Sejak saat itu, Indonesia hanya mempunyai tiga bank pemerintah, yaitu Bank
Negara Indonesia (bank tunggal), Bank Dagang Negara, dan Bank Pembangunan
Indonesia, akan tetapi secara operasional di samping BNI Unit I sebagai bank
sentral, masih terdapat 6 bank pemerintah yang berjalan sesuai dengan fungsi
masing-masing (BNI Unit II (BKTN), BNI Unit III (BNI), BNI Unit IV (BUNEG), BNI
Unit V (BTN), BDN, dan Bapindo).
Periode
1966-1983
Sistem
Ekonomi Terpimpin terhenti pasca terjadinya peristiwa 30 September 1965 (G
30S/PKI) yang memicu berbagai perubahan politik pada medio 1960-an. Melalui
Surat Perintah Sebelas Maret(Supersemar), PKI dibubarkan dan berujung pada
jatuhnya Soekarno. Masa orde lama berganti dengan orde baru. Awal langkah orde
baru dimulai dengan Kabinet Ampera yang menggantikan Kabinet Dwikora. Tugas
pokok Kabinet Ampera adalah melaksanakan program stabilisasi dan rehabilitasi
yang berkonsentrasi pada pengendalian inflasi, pencukupan penghidupan pangan,
rehabilitasi prasarana ekonomi, peningkatan ekspor, dan pencukupan kebutuhan
sandang. Secara umum, pembangunan ekonomi dan pembangunan nasional menjadi
prioritas orde baru dalam mengendalikan masa depan bangsa Indonesia. Sementara
itu, sistem perbankan dan Bank Indonesia mempunyai peran penting dan strategis
dalam mendukung pembangunan ekonomi nasional.
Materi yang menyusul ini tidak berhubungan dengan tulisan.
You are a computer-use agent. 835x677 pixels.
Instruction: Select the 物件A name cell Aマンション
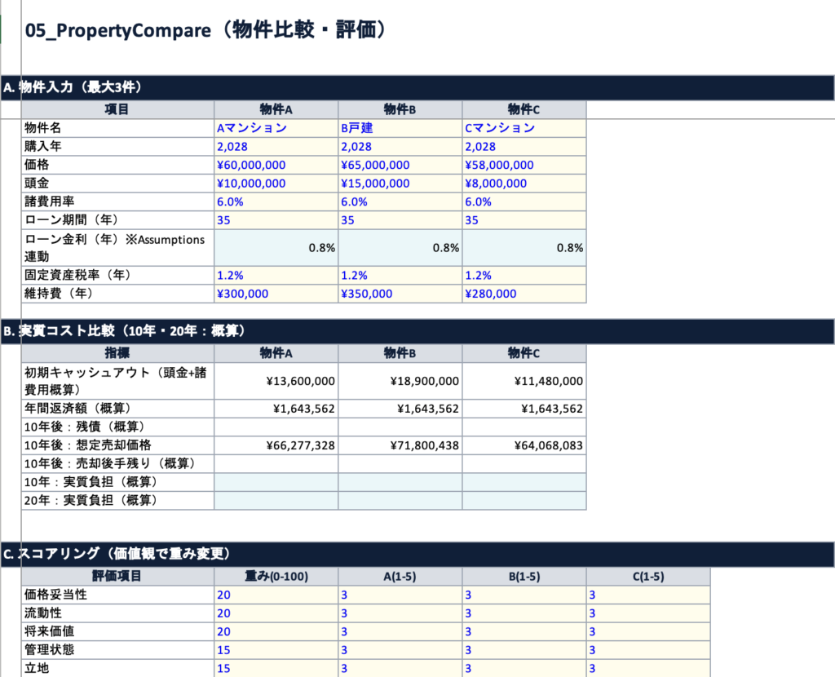(276, 128)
Oleh karena itu, penataan kembali
perbankan dan Bank Indonesia merupakan prioritas bagi awal pelaksanaan program
orde baru.
Penataan kembali perbankan dilakukan melalui
Undang-Undang (UU) No. 14/1967 tentang pokok-pokok perbankan tanggal 30
Desember 1967 dan penataan kembali Bank Indonesia melalui UU No. 13/1968
tentang bank sentral tanggal 7 Desember 1968. Sejak saat itu Bank Tunggal atau
Bank Negara Indonesia yang dibentuk pada tahun 1965 dipecah kembali sesuai
dengan kedudukan bank seperti sebelumnya. Bank-bank pemerintah pada saat itu
terdiri atas bank sentral (Bank Indonesia), Bank Negara Indonesia (BNI) 1946,
Bank Bumi Daya (BBD), Bank Tabungan Negara (BTN), Bank Rakyat Indonesia (BRI),
Bank Ekspor Impor Indonesia, Bank Dagang Negara (BDN), dan Bank Pembangunan
Indonesia (Bapindo) yang sebelumnya tidak tergabung dalam bank tunggal. Pada
tahun 1967, menjelang kelahiran UU Perbankan 1967, dilakukan pembentukan Badan
Musyawarah Perbankan (BMP) yang membantu pemerintah dalam merumuskan ketentuan
tentang tata cara pendirian bank, konsep peraturan kliring baru, dan pendekatan
guna penyelesaian permasalahan perdata dalam perbankan.
Periode
1983-1977
Perekonomian Indonesia masih
mengalami pasang-surut, pemerintah melakukan kebijakan deregulasi dan
debirokratisasi yang dijalankan secara bertahap pada sektor keuangan dan
perekonomian. Bank Indonesia tetap berdasarkan Undang- Undang (UU) No. 13/1968
tentang bank sentral dan beberapa pasal dalam UU No. 14/1967 tentang perbankan.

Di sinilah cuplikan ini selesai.